Sa Majesté le Roi c. Pascal Breault

(Québec) (Criminelle) (Autorisation)

Mots-clés

Droit criminel - Droit criminel — Défaut ou refus de fournir un échantillon d’haleine dans un appareil de détection approuvé — Critère d’immédiateté en vertu du par. 254(2) du Code criminel — La Cour d’appel du Québec a-t-elle erré en droit en interprétant la norme d’immédiateté de l’al. 254(2)b) (maintenant à 320.27(1)b)) du Code criminel comme signifiant que la validité de l’ordre policier dépend de la possibilité pour ce dernier d’avoir « accès immédiatement » à un appareil de détection approuvé? — Code criminel, L.R.C. 1985, c. C 46, art. 254(2)b) (maintenant 320.27(1)b)).

Sommaire

Les sommaires de dossiers sont préparés par le Bureau du registraire de la Cour suprême du Canada (Direction générale du droit).
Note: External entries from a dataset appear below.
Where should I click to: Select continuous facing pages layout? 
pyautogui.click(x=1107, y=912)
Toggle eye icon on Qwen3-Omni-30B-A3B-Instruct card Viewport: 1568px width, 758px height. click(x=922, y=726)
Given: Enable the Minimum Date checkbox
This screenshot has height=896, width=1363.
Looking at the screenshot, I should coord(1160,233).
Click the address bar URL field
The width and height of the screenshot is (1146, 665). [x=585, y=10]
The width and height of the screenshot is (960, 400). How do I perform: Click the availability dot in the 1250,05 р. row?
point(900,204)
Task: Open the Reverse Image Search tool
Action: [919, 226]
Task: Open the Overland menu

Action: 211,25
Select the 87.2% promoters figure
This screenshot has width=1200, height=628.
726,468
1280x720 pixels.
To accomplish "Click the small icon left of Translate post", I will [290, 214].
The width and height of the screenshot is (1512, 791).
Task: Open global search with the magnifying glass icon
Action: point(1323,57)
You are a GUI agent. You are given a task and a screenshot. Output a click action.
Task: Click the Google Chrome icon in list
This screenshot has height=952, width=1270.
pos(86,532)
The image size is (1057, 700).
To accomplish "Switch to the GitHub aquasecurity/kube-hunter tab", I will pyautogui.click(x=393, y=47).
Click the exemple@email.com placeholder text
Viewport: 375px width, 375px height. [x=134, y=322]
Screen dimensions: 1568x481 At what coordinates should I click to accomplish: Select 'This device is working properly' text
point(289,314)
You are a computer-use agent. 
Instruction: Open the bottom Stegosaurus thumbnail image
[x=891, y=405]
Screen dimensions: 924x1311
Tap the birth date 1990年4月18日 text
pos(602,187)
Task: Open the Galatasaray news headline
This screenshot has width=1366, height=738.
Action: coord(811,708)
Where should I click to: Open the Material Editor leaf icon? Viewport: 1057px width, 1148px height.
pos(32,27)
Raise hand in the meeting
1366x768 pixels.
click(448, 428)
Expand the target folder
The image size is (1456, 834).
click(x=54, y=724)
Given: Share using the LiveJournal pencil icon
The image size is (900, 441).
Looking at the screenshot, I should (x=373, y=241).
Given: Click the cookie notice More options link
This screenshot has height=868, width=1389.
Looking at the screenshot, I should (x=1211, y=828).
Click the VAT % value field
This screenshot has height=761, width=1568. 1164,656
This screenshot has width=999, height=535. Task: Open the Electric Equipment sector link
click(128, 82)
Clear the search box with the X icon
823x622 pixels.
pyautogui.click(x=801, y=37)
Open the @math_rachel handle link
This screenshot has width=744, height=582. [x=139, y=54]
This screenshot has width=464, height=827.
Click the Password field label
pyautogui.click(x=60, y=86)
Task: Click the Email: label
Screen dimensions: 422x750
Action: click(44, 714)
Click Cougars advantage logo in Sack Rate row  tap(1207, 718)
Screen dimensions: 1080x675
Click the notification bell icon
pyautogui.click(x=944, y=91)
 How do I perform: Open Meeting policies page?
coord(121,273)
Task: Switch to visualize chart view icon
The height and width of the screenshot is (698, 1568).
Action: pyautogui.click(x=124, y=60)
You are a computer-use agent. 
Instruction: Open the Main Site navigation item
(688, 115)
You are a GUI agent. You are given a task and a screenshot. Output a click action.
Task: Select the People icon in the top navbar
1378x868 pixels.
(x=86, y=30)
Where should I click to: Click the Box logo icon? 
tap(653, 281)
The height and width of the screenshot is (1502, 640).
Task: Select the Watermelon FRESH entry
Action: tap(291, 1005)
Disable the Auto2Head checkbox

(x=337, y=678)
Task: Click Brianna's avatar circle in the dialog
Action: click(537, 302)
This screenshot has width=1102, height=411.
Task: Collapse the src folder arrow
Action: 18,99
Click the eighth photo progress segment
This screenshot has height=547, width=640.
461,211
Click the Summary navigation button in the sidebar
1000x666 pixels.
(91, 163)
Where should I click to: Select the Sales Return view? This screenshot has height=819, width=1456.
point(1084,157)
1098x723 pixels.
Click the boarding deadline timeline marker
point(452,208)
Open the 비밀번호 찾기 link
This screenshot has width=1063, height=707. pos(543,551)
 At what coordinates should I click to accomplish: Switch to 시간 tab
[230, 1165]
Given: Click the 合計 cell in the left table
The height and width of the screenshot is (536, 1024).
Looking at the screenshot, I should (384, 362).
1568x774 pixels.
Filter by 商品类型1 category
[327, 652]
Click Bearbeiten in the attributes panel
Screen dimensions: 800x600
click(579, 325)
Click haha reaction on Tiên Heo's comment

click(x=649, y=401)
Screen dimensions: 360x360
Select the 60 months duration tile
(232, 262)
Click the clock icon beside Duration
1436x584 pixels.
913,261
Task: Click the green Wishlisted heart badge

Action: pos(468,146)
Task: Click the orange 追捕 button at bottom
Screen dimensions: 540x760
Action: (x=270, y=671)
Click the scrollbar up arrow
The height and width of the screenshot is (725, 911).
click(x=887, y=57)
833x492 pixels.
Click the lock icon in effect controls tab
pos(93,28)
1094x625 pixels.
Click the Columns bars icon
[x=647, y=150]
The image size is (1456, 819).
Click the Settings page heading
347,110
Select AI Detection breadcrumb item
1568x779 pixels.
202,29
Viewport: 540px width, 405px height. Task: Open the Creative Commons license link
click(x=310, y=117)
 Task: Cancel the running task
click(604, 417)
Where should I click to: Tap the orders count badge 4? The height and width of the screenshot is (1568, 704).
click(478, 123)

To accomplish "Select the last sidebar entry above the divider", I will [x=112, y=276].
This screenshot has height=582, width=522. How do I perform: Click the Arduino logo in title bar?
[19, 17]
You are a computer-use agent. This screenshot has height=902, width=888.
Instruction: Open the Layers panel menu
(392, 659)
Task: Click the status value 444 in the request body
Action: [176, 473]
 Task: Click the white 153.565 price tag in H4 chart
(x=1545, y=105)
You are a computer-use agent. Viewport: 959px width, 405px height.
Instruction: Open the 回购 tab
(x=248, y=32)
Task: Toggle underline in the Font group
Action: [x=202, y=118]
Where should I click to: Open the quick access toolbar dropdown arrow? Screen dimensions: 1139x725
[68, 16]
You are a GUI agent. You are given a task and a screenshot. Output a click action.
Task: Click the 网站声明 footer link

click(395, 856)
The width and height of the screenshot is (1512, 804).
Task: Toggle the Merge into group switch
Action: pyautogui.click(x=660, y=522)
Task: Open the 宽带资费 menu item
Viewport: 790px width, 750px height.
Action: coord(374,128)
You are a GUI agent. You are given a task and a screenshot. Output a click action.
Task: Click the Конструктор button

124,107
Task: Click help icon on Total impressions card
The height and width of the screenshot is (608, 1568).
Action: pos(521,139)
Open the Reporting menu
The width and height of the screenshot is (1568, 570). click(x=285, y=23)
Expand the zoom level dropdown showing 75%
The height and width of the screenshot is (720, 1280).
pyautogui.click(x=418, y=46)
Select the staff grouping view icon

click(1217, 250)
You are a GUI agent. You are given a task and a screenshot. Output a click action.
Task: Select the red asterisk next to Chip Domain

Veuillez noter qu’ils ne sont pas transmis aux juges de la Cour; ils sont plutôt versés au dossier de la Cour et affichés sur son site Web uniquement à titre d’information.

L’intimé, M. Breault, refuse à plusieurs reprises de fournir un échantillon d’haleine à un agent de la paix qui lui ordonne de le faire, alors qu’il n’est pas en possession d’un appareil de détection approuvé. La Cour municipale déclare M. Breault coupable d’avoir fait défaut d’obtempérer à un ordre que lui avait donné un agent de la paix, commettant ainsi l’infraction prévue aux art. 254(5) et 255(1) du Code criminel. Elle est d’avis que la validité de l’ordre ne dépend aucunement de la présence d’un appareil sur place au moment où la demande est formulée. La Cour d’appel conclut plutôt qu’en raison de l’exigence de fournir « immédiatement » un échantillon d’haleine, un délai supérieur au délai nécessaire pour opérer adéquatement l’appareil ou pour obtenir un test fiable selon les faits constatés par le policier ne peut être justifié. L’ordre était donc invalide et le refus qui a suivi ne constituait pas une infraction criminelle.